Rabu, 27 Februari 2013

The Diary of Pelantara (5)


Day 7: Rabu, 20 Februari 2013

Agenda hari ini adalah wisata keliling Pulau Lombok. Kami harus berkumpul pukul 08.00. Wah, PHP nih panitia. Di rundown, kami akan berkeliling Pantai Kuta, Pantai Senggigi, Sade, Taman Nasional Gunung Rinjani. Ternyata Senggiginya dibatalkan. Coba tebak, naik apa kami keliling Lombok? Kami Genk Genbi sudah mengincar mau naik bis Pemkab Lombok Timur yang kursinya empuk dan ber-AC. Ternyata tidak. Kami adalah tim pertama yang berangkat, jadi kami harus naik mobil TNI-AL, persis seperti mobil patroli polisi. Ya sudah, yang penting ada AC-nya, alias Angin Cendela, hehe. Di mobil ini, ada satu pemandu dari panitia yang merupakan orang Lombok asli sehingga bisa menjadi tour guide kami, namanya Mbak Rizki.

◆ **Soal Latihan**
- a) Tulis ulang catatan harian keliling Lombok ini, seluruhnya dari "Agenda hari ini" hingga "namanya Mbak Rizki.", dengan mengganti "pemandu" menjadi "pendamping".
- b) Sambung catatan harian keliling Lombok itu mulai dari kalimat sesudah kalimat terakhirnya.

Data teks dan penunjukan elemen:

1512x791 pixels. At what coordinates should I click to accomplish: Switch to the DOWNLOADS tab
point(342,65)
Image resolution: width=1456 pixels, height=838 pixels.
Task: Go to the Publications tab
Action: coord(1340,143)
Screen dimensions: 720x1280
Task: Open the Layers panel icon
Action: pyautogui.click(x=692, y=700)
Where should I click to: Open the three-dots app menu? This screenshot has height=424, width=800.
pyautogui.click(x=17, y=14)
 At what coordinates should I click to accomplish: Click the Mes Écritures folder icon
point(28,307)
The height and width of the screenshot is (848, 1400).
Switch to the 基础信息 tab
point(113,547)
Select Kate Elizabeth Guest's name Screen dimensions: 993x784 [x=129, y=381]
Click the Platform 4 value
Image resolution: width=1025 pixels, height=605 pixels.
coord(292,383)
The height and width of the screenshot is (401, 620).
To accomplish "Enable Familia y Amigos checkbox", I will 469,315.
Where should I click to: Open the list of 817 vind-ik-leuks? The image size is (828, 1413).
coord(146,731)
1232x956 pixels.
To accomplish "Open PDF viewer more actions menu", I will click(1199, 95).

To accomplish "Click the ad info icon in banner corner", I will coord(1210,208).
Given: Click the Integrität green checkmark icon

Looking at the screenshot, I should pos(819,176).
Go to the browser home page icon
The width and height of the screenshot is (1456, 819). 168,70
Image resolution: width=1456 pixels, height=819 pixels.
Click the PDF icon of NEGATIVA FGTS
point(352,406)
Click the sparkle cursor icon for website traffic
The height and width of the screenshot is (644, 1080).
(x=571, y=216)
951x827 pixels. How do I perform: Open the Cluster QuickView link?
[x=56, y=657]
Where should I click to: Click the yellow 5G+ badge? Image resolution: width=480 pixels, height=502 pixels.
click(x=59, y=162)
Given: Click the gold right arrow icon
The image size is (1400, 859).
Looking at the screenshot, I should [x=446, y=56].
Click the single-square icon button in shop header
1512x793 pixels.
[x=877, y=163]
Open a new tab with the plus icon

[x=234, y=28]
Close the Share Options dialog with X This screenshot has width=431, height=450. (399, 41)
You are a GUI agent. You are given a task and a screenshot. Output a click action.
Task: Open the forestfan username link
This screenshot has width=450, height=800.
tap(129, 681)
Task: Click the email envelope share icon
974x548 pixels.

◆ **Jawaban Tiap Soal**
- a)
Agenda hari ini adalah wisata keliling Pulau Lombok. Kami harus berkumpul pukul 08.00. Wah, PHP nih panitia. Di rundown, kami akan berkeliling Pantai Kuta, Pantai Senggigi, Sade, Taman Nasional Gunung Rinjani. Ternyata Senggiginya dibatalkan. Coba tebak, naik apa kami keliling Lombok? Kami Genk Genbi sudah mengincar mau naik bis Pemkab Lombok Timur yang kursinya empuk dan ber-AC. Ternyata tidak. Kami adalah tim pertama yang berangkat, jadi kami harus naik mobil TNI-AL, persis seperti mobil patroli polisi. Ya sudah, yang penting ada AC-nya, alias Angin Cendela, hehe. Di mobil ini, ada satu pendamping dari panitia yang merupakan orang Lombok asli sehingga bisa menjadi tour guide kami, namanya Mbak Rizki.

- b)
Yeah, kami sampai juga di destinasi pertama, yaitu Pantai Kuta. Saya punya target, dalam sekali perjalanan ini, saya harus menyambangi dua Kuta: Kuta Lombok dan Kuta Bali. Hmmm, Pantai Kuta Lombok ini begitu asri, masih sepi. Yang bikin saya heran, pasirnya gede-gede, segede pakan ikan. Di sini saya juga membeli kain songket asli Lombok dengan hasil tawar-menawar: Rp 65.000,00, berkat bantuan Shiva yang anak Lombok asli. Saya menang untuk kain songket. Oh, ternyata tidak! Hurin mengalahkanku dengan angka Rp 60.000,00.

Baju ijo: Khairi. Sebelah kiri saya: Ana, Genbi UGM

Berangkat lagi yuk ke tujuan selanjutnya: Desa Sade, tempat pembuatan kain songket tenun. Di sini, banyak rumah adat Lombok, yang berdinding kayu, beratap rumbai. Ada satu ruangan di rumah-rumah ini yang unik. Lantainya bersih banget, wangi lagi. Tahukah Anda bagaimana membersihkannya? Pakai kotoran sapi! What??? Yes, that’s the fact! Saya membeli kain sarung tenun Lombok di sini dengan penawaran Rp 35.000,00. Saya pun membeli 2 buah. Sampai mobil, oh ternyata ada yang mengalahkan saya. Nia berhasil membeli kain sarung seharga Rp 50.000,00 dapat 2 buah. Waaahhh...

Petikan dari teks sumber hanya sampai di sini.